### What you will do
Take the data from its first line. Print each line exactly until the line containing "Task: Open the DSM" has been printed too.

### Saved data entries
=====

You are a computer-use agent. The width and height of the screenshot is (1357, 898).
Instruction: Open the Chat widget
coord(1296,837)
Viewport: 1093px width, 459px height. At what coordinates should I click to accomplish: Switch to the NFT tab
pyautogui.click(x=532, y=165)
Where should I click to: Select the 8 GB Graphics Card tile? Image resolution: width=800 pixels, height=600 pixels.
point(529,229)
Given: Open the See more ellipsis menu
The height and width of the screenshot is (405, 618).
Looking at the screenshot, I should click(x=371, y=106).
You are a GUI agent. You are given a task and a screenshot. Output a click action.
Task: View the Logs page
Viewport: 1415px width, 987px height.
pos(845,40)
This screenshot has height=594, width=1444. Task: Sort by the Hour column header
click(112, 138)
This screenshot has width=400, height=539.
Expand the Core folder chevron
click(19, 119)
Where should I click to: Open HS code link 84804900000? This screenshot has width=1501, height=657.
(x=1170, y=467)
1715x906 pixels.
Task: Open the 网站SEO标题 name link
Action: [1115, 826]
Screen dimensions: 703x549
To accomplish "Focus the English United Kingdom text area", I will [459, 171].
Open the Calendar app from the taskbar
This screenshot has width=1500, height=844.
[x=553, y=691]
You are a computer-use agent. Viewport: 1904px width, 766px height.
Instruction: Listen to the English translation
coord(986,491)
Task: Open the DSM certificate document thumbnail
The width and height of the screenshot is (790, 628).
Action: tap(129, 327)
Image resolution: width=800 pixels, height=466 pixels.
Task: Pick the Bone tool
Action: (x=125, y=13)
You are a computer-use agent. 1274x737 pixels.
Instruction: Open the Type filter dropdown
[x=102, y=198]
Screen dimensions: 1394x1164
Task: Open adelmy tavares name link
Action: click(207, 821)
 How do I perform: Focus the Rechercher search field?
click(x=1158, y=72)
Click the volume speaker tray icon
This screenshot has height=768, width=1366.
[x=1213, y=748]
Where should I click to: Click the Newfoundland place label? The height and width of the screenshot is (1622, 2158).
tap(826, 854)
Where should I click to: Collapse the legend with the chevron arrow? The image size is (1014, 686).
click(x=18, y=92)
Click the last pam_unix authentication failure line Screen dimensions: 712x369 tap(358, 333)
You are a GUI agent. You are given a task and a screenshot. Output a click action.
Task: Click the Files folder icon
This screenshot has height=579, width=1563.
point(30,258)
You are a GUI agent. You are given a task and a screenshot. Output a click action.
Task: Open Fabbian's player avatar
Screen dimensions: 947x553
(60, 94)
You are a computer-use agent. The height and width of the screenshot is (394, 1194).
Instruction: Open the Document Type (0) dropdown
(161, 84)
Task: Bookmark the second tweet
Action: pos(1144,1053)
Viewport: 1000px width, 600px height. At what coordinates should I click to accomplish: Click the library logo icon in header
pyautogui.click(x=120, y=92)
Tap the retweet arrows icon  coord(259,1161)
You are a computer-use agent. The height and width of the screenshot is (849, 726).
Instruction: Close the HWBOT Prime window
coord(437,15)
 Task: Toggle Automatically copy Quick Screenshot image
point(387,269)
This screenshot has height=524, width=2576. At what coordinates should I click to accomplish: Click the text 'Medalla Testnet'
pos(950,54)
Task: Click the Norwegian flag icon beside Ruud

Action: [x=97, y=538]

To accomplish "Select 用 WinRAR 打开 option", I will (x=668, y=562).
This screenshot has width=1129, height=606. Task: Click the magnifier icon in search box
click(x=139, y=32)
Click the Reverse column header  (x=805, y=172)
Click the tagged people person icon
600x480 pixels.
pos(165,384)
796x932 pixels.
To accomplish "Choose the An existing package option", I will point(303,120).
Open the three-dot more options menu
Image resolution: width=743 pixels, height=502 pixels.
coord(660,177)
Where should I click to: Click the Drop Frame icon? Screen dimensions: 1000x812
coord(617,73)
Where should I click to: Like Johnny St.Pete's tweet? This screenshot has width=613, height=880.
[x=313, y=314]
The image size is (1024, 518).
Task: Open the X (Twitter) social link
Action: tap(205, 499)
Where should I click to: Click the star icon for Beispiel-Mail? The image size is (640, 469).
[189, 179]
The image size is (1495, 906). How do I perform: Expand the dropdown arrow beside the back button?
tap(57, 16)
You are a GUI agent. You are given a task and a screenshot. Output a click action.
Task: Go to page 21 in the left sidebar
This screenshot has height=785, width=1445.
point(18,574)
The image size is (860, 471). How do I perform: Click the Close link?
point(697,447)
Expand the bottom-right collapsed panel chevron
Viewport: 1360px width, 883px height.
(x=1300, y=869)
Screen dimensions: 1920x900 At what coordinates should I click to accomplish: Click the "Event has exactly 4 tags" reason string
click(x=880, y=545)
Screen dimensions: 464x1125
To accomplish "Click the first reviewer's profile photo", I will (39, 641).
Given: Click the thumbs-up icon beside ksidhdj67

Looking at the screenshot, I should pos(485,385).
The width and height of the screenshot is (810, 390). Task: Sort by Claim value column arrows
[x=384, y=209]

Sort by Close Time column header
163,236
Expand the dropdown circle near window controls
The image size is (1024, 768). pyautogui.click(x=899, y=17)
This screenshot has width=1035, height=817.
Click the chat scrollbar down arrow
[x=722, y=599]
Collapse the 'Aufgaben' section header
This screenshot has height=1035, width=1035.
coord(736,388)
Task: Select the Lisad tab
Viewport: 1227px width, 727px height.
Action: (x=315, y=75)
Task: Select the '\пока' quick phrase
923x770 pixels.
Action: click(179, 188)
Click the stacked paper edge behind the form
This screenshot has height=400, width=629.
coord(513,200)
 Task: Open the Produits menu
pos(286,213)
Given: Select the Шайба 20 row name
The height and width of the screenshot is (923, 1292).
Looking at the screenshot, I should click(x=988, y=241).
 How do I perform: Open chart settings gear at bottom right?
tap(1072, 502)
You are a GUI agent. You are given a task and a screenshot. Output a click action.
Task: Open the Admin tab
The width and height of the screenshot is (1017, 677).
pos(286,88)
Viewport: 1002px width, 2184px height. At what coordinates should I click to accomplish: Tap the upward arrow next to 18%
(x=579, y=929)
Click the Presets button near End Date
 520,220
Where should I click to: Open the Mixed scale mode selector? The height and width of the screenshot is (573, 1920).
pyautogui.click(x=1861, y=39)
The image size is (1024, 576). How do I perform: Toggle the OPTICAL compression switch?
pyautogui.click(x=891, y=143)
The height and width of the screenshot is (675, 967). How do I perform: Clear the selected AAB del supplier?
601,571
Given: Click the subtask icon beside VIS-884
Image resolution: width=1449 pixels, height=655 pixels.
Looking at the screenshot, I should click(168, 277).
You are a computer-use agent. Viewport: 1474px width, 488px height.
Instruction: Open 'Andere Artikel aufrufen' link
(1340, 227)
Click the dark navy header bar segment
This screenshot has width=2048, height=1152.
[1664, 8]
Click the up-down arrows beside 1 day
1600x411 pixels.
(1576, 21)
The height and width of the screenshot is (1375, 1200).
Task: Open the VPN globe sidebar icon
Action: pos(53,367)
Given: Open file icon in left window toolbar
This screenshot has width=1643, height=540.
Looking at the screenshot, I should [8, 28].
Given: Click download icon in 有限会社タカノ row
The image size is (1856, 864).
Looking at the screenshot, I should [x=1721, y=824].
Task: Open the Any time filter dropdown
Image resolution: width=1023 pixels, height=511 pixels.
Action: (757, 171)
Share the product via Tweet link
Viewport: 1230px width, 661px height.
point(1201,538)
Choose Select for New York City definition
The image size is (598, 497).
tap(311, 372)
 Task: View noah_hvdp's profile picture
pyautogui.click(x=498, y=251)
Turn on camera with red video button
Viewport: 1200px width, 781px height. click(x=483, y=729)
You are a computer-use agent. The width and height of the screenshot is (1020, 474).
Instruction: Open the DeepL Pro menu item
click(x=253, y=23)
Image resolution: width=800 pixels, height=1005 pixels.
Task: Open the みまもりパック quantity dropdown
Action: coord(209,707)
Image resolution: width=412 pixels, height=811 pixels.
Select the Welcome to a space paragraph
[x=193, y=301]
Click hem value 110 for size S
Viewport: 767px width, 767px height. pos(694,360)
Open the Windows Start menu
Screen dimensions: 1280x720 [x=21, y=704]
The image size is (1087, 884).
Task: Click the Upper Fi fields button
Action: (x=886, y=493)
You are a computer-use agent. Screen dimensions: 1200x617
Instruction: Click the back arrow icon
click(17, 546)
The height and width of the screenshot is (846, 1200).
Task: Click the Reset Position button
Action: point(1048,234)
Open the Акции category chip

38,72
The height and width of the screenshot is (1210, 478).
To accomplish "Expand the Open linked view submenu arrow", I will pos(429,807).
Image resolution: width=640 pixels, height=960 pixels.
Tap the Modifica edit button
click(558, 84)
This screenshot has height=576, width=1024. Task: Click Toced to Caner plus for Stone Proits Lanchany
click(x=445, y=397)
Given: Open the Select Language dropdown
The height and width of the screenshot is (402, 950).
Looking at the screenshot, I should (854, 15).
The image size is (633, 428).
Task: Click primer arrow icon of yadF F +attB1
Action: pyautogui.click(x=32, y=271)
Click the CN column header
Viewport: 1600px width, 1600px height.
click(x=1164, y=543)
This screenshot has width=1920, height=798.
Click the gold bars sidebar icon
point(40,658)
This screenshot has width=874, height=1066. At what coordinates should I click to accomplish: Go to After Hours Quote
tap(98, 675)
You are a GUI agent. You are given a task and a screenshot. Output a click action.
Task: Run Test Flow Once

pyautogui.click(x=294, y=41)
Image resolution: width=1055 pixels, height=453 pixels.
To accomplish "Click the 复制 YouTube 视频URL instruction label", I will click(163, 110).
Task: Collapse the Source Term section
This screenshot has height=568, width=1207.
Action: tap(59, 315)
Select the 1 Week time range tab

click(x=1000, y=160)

=====

### Your response
You are a computer-use agent. The width and height of the screenshot is (1357, 898).
Instruction: Open the Chat widget
coord(1296,837)
Viewport: 1093px width, 459px height. At what coordinates should I click to accomplish: Switch to the NFT tab
pyautogui.click(x=532, y=165)
Where should I click to: Select the 8 GB Graphics Card tile? Image resolution: width=800 pixels, height=600 pixels.
point(529,229)
Given: Open the See more ellipsis menu
The height and width of the screenshot is (405, 618).
Looking at the screenshot, I should click(x=371, y=106).
You are a GUI agent. You are given a task and a screenshot. Output a click action.
Task: View the Logs page
Viewport: 1415px width, 987px height.
pos(845,40)
This screenshot has height=594, width=1444. Task: Sort by the Hour column header
click(112, 138)
This screenshot has width=400, height=539.
Expand the Core folder chevron
click(19, 119)
Where should I click to: Open HS code link 84804900000? This screenshot has width=1501, height=657.
(x=1170, y=467)
1715x906 pixels.
Task: Open the 网站SEO标题 name link
Action: [1115, 826]
Screen dimensions: 703x549
To accomplish "Focus the English United Kingdom text area", I will [459, 171].
Open the Calendar app from the taskbar
This screenshot has width=1500, height=844.
[x=553, y=691]
You are a computer-use agent. Viewport: 1904px width, 766px height.
Instruction: Listen to the English translation
coord(986,491)
Task: Open the DSM certificate document thumbnail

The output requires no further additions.